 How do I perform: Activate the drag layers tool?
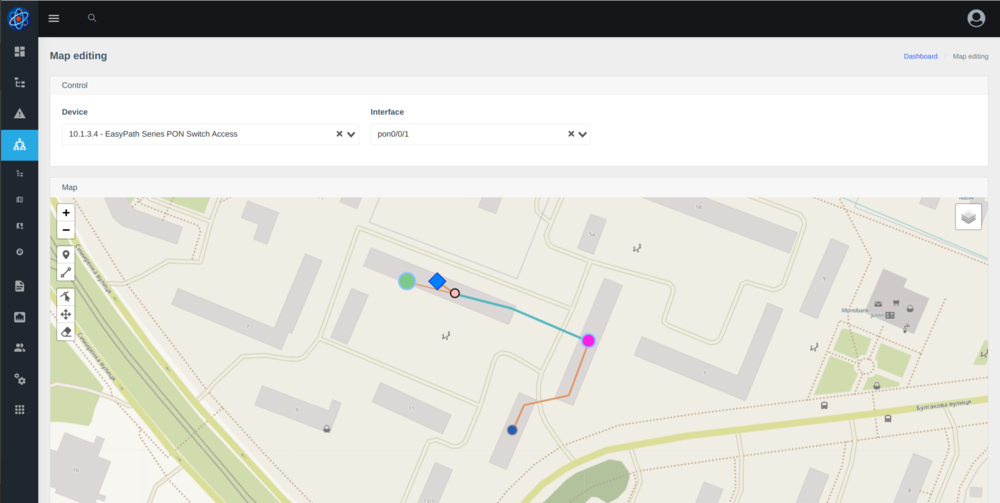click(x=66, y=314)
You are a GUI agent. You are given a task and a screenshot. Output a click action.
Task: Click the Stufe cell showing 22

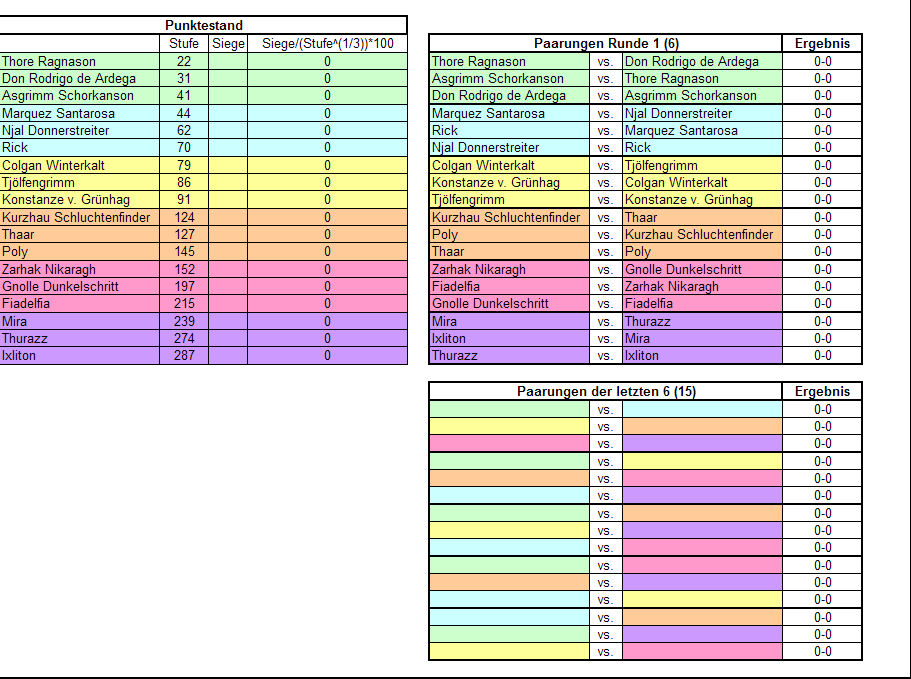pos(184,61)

**Stated task**
Could you render the text lines in the items above as a JSON list of strings, one string per line, with blank lines dropped and the pictures left out?

**Response**
[
  " How do I perform: Activate the drag layers tool?",
  "click(x=66, y=314)",
  "You are a GUI agent. You are given a task and a screenshot. Output a click action.",
  "Task: Click the Stufe cell showing 22",
  "pos(184,61)"
]